Il Consiglio appare il vincitore del gioco interistituzionale, nella misura in cui l’accordo accoglie tutte le priorità espresse da tale istituzione alla vigilia dei negoziati. Gli esperti nazionali e del Consiglio parteciperanno a pieno titolo alla formazione degli atti delegati, mentre i co-legislatori conserveranno piena discrezionalità nella scelta di ricorrere ad atti delegati o di esecuzione. Il Consiglio accederà inoltre al “partenariato speciale” tra Parlamento e Commissione in sede di programmazione annuale e di ritiro delle proposte, al contempo preservando pienamente le prerogative di indirizzo politico del Consiglio europeo. Da ultimo, il Consiglio ha limitato gli effetti della norma dell’AII (art. 43) che invita gli Stati membri a rendere identificabili gli elementi degli atti nazionali di recepimento delle direttive che non siano connessi all’attuazione di queste ultime (c.d. gold-plating), eliminando l’inciso che richiedeva agli Stati di motivare tali aggiunte.

Il Parlamento, invece, ottiene il rafforzamento e la sistematizzazione della valutazione d’impatto, la procedimentalizzazione del potere di ritiro delle proposte della Commissione e, più in generale, l’affermazione di un principio generale di parità di trattamento dei rami dell’autorità legislativa nel processo normativo, finora riconosciuto dal solo accordo quadro del 2010 e fermamente opposto dal Consiglio. D’altra parte, però, come anticipato, il Parlamento perde il proprio “vantaggio competitivo” nei confronti del Consiglio, derivante dall’accordo quadro con la Commissione.

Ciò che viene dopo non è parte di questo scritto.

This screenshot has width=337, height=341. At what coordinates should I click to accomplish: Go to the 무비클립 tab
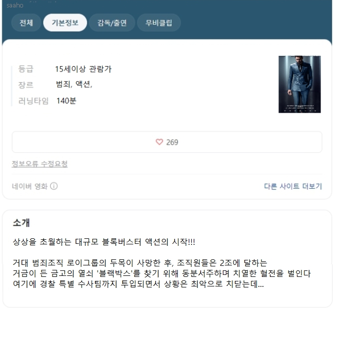pyautogui.click(x=159, y=23)
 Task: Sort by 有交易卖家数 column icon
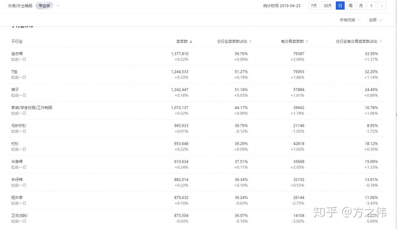[x=307, y=42]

La Commissione, infine, registra un forte consolidamento del controllo dei co-legislatori sull’esercizio dei poteri delegati e l’instaurazione di un sistema di “comitologia debole”, rinunciando peraltro a criteri vincolanti di demarcazione tra atti delegati e di esecuzione. La Commissione, inoltre, fallisce nel tentativo di limitare l’introduzione di ulteriori forme atipiche di conferimento di poteri delegati o di esecuzione, aprendo di fatto la strada ad un ulteriore sviluppo delle competenze attribuite alle agenzie decentrate europee.

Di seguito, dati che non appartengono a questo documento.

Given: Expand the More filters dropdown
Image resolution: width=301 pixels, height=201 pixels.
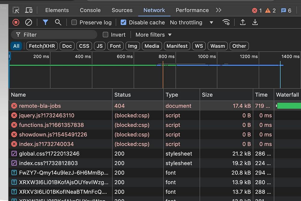Looking at the screenshot, I should (154, 35).
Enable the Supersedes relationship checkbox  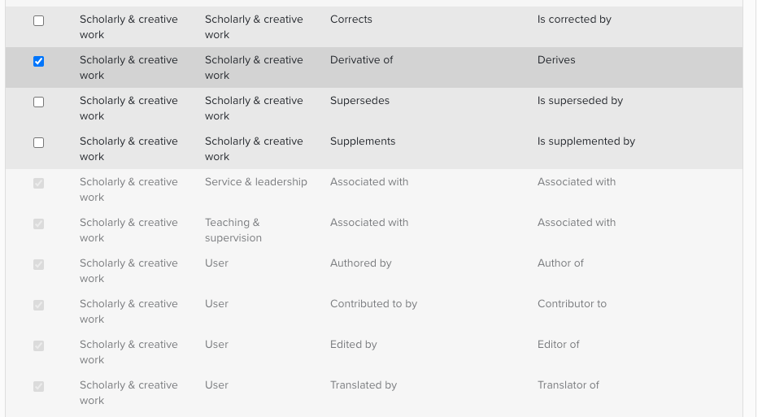[x=38, y=102]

L’adozione dell’Accordo interistituzionale “Legiferare meglio”, tuttavia, non segna la fine del “partenariato speciale” tra Parlamento e Commissione, forgiato con l’adozione dell’accordo quadro del 2010. La decisione del Parlamento sulla conclusione dell’AII sottolinea che alcune disposizioni dell’accordo quadro “potrebbero diventare obsolete” e, più in generale, ammette l’impatto del nuovo AII su tale accordo (cfr. cons. h) e par. 13); la dichiarazione del Parlamento e della Commissione in occasione dell’Accordo, che afferma che l’AII “non pregiudica l’accordo quadro”, in tal senso, ha sicuramente carattere dispositivo. L’ambito di applicazione dell’accordo quadro, tuttavia, è più ampio di quello dell’AII. Le vicende della nomina dell’attuale Commissione, inoltre, hanno fatto (ri)emergere la dimensione politica del partenariato tra quest’ultima (e il suo Presidente) e il Parlamento, che la Commissione si è impegnata a rafforzare ulteriormente, dando così “nuova vita” ad una collaborazione paritaria con il PE.